Among the many annoyances used by advertisers . . . to make a buck off of us innocent Internet users is a pop-up ad. It might appear in front of a news article that you want to read, or block an entertainment page.

Once again, there’s a potential downside: Some websites may not run right if you block pop-ups, and some pop-ups blast right through this protection anyway.

Protected content

This is generally a benign setting, and may not apply to all users. When you allow Chrome to use the Protected content setting, the site authenticates your device to confirm that it’s allowed to display certain content like music or videos. These providers place a special type of cookie, called a device credential, on your tablet or computer.

Location settings

If you’re going to allow yourself to become impressed by your tablet’s ability to help you find the nearest gas station or helium balloon-refilling station, you’re going to have to allow the browser to provide information to sites about where you are.

Your tablet has a GPS which can pinpoint your location to a few tens of yards in proper conditions; in addition to that, search engines are usually able to figure out your approximate location based on where your Wi-Fi router connects to the Internet.

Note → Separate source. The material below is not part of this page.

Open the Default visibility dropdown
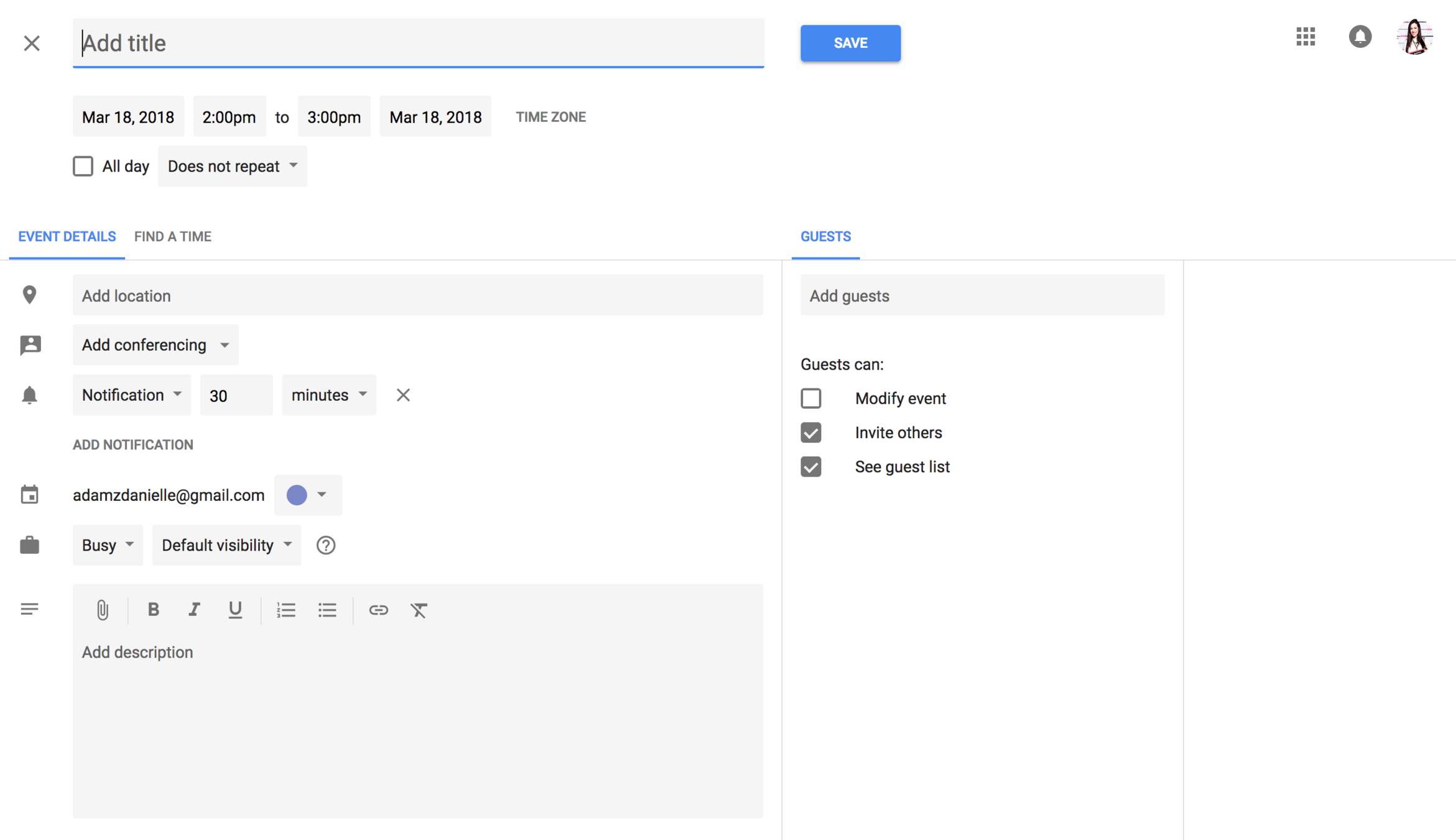The height and width of the screenshot is (840, 1456). (226, 545)
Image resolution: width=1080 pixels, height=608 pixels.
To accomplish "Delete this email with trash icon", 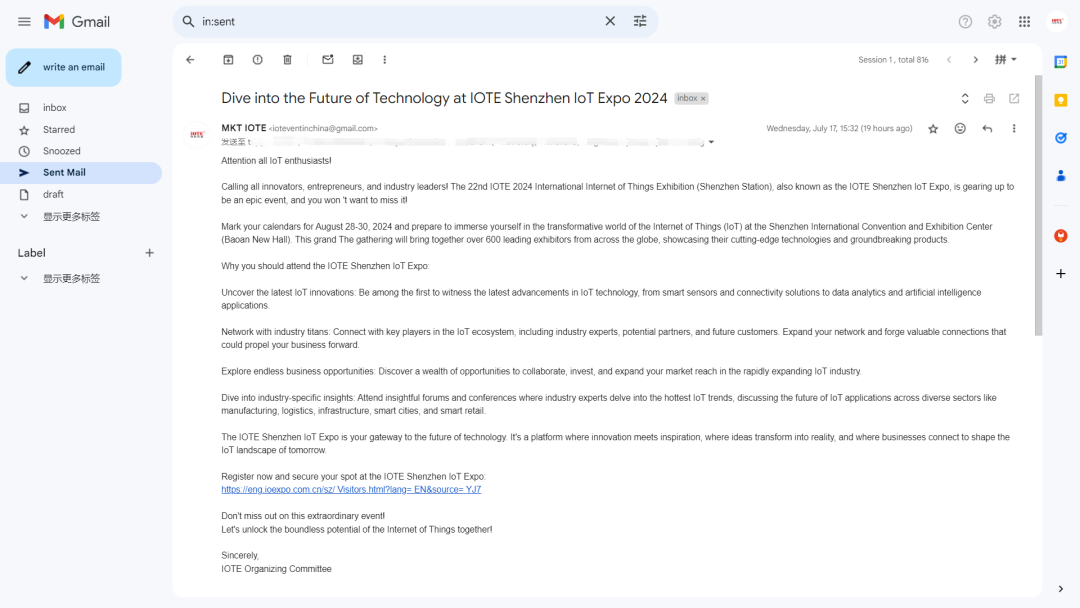I will (287, 60).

Is this an invasion of your privacy? It probably is, but there’s not much you can do to avoid it except to not use a tablet or a smartphone or a telephone; I think the more important thing to concentrate on is working to limit the amount of other information you divulge to outsiders.

Other content settings

You can turn off Google Translate, which decodes foreign language websites for you, and also examine website settings, which are yet another form of cookies. If you see a site here that you don’t expect to revisit or don’t want visiting you, tap its name and then tap Clear Stored Data.